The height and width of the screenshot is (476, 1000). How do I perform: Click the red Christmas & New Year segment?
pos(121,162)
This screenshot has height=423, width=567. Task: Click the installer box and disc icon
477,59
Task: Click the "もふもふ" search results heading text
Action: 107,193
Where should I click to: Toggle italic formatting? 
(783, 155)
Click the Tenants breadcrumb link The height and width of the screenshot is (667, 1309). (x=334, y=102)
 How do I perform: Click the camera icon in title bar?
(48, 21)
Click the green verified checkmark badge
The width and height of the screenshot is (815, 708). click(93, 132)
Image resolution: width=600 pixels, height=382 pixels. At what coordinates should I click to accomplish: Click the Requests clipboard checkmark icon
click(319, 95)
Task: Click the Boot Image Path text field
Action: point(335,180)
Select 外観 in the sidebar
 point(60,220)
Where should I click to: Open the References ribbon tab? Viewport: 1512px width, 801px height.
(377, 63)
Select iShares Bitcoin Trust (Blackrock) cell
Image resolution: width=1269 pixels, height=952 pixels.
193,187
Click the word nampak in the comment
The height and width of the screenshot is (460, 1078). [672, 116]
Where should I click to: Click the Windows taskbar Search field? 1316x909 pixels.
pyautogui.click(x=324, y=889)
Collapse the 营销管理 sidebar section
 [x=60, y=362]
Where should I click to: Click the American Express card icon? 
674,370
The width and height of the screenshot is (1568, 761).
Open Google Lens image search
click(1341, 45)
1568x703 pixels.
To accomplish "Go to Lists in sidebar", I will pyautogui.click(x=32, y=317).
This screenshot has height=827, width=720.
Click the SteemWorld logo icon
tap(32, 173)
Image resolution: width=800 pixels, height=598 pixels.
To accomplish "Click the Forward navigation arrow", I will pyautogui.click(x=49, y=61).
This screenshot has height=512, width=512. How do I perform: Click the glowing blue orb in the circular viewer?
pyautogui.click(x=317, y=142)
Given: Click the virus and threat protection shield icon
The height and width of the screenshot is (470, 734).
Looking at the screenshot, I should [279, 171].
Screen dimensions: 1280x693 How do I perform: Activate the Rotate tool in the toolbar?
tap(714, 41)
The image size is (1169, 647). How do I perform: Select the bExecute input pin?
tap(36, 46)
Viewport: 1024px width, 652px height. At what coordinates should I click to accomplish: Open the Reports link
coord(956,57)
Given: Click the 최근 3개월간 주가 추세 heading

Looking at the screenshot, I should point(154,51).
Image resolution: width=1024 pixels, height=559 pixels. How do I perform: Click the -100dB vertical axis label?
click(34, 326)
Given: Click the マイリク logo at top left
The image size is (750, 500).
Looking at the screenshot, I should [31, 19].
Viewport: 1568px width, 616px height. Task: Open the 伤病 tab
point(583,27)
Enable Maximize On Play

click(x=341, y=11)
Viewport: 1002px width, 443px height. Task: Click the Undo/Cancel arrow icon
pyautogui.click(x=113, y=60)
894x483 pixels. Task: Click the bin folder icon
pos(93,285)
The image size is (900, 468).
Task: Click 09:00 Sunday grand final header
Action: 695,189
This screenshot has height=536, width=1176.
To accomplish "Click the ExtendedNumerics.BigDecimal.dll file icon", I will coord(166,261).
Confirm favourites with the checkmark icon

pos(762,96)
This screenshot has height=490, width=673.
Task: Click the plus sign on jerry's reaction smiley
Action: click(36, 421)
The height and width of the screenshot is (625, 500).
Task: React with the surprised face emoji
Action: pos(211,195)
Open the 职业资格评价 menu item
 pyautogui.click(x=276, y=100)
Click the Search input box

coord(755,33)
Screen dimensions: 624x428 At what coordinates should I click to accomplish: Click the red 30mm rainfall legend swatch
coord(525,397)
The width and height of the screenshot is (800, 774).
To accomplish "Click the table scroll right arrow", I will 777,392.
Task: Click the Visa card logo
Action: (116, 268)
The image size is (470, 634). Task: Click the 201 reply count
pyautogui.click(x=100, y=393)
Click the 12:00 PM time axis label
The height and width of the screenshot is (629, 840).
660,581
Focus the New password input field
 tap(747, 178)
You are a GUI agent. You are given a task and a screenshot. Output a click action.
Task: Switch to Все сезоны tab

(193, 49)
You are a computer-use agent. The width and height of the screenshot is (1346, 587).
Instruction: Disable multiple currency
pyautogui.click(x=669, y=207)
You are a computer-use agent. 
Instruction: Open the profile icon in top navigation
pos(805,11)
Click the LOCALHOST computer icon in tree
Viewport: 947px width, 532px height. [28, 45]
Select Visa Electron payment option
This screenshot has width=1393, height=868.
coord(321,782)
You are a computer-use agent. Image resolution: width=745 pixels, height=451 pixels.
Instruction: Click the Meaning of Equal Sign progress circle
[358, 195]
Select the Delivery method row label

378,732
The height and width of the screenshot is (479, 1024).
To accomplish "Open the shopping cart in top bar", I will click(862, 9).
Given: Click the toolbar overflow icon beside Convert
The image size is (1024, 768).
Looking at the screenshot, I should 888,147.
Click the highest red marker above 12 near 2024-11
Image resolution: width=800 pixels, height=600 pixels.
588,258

☆ ☆ ☆ ☆ ☆ ☆ ☆

Could all of the entries be retyped word for word?

The height and width of the screenshot is (476, 1000). How do I perform: Click the red Christmas & New Year segment?
pos(121,162)
This screenshot has height=423, width=567. Task: Click the installer box and disc icon
477,59
Task: Click the "もふもふ" search results heading text
Action: 107,193
Where should I click to: Toggle italic formatting? 
(783, 155)
Click the Tenants breadcrumb link The height and width of the screenshot is (667, 1309). (x=334, y=102)
 How do I perform: Click the camera icon in title bar?
(48, 21)
Click the green verified checkmark badge
The width and height of the screenshot is (815, 708). click(93, 132)
Image resolution: width=600 pixels, height=382 pixels. At what coordinates should I click to accomplish: Click the Requests clipboard checkmark icon
click(319, 95)
Task: Click the Boot Image Path text field
Action: point(335,180)
Select 外観 in the sidebar
 point(60,220)
Where should I click to: Open the References ribbon tab? Viewport: 1512px width, 801px height.
(377, 63)
Select iShares Bitcoin Trust (Blackrock) cell
Image resolution: width=1269 pixels, height=952 pixels.
193,187
Click the word nampak in the comment
The height and width of the screenshot is (460, 1078). [672, 116]
Where should I click to: Click the Windows taskbar Search field? 1316x909 pixels.
pyautogui.click(x=324, y=889)
Collapse the 营销管理 sidebar section
 [x=60, y=362]
Where should I click to: Click the American Express card icon? 
674,370
The width and height of the screenshot is (1568, 761).
Open Google Lens image search
click(1341, 45)
1568x703 pixels.
To accomplish "Go to Lists in sidebar", I will pyautogui.click(x=32, y=317).
This screenshot has height=827, width=720.
Click the SteemWorld logo icon
tap(32, 173)
Image resolution: width=800 pixels, height=598 pixels.
To accomplish "Click the Forward navigation arrow", I will pyautogui.click(x=49, y=61).
This screenshot has height=512, width=512. How do I perform: Click the glowing blue orb in the circular viewer?
pyautogui.click(x=317, y=142)
Given: Click the virus and threat protection shield icon
The height and width of the screenshot is (470, 734).
Looking at the screenshot, I should [279, 171].
Screen dimensions: 1280x693 How do I perform: Activate the Rotate tool in the toolbar?
tap(714, 41)
The image size is (1169, 647). How do I perform: Select the bExecute input pin?
tap(36, 46)
Viewport: 1024px width, 652px height. At what coordinates should I click to accomplish: Open the Reports link
coord(956,57)
Given: Click the 최근 3개월간 주가 추세 heading

Looking at the screenshot, I should point(154,51).
Image resolution: width=1024 pixels, height=559 pixels. How do I perform: Click the -100dB vertical axis label?
click(34, 326)
Given: Click the マイリク logo at top left
The image size is (750, 500).
Looking at the screenshot, I should [31, 19].
Viewport: 1568px width, 616px height. Task: Open the 伤病 tab
point(583,27)
Enable Maximize On Play

click(x=341, y=11)
Viewport: 1002px width, 443px height. Task: Click the Undo/Cancel arrow icon
pyautogui.click(x=113, y=60)
894x483 pixels. Task: Click the bin folder icon
pos(93,285)
The image size is (900, 468).
Task: Click 09:00 Sunday grand final header
Action: 695,189
This screenshot has height=536, width=1176.
To accomplish "Click the ExtendedNumerics.BigDecimal.dll file icon", I will coord(166,261).
Confirm favourites with the checkmark icon

pos(762,96)
This screenshot has height=490, width=673.
Task: Click the plus sign on jerry's reaction smiley
Action: click(36, 421)
The height and width of the screenshot is (625, 500).
Task: React with the surprised face emoji
Action: pos(211,195)
Open the 职业资格评价 menu item
 pyautogui.click(x=276, y=100)
Click the Search input box

coord(755,33)
Screen dimensions: 624x428 At what coordinates should I click to accomplish: Click the red 30mm rainfall legend swatch
coord(525,397)
The width and height of the screenshot is (800, 774).
To accomplish "Click the table scroll right arrow", I will 777,392.
Task: Click the Visa card logo
Action: (116, 268)
The image size is (470, 634). Task: Click the 201 reply count
pyautogui.click(x=100, y=393)
Click the 12:00 PM time axis label
The height and width of the screenshot is (629, 840).
660,581
Focus the New password input field
 tap(747, 178)
You are a GUI agent. You are given a task and a screenshot. Output a click action.
Task: Switch to Все сезоны tab

(193, 49)
You are a computer-use agent. The width and height of the screenshot is (1346, 587).
Instruction: Disable multiple currency
pyautogui.click(x=669, y=207)
You are a computer-use agent. 
Instruction: Open the profile icon in top navigation
pos(805,11)
Click the LOCALHOST computer icon in tree
Viewport: 947px width, 532px height. [28, 45]
Select Visa Electron payment option
This screenshot has width=1393, height=868.
coord(321,782)
You are a computer-use agent. Image resolution: width=745 pixels, height=451 pixels.
Instruction: Click the Meaning of Equal Sign progress circle
[358, 195]
Select the Delivery method row label

378,732
The height and width of the screenshot is (479, 1024).
To accomplish "Open the shopping cart in top bar", I will click(862, 9).
Given: Click the toolbar overflow icon beside Convert
The image size is (1024, 768).
Looking at the screenshot, I should 888,147.
Click the highest red marker above 12 near 2024-11
Image resolution: width=800 pixels, height=600 pixels.
588,258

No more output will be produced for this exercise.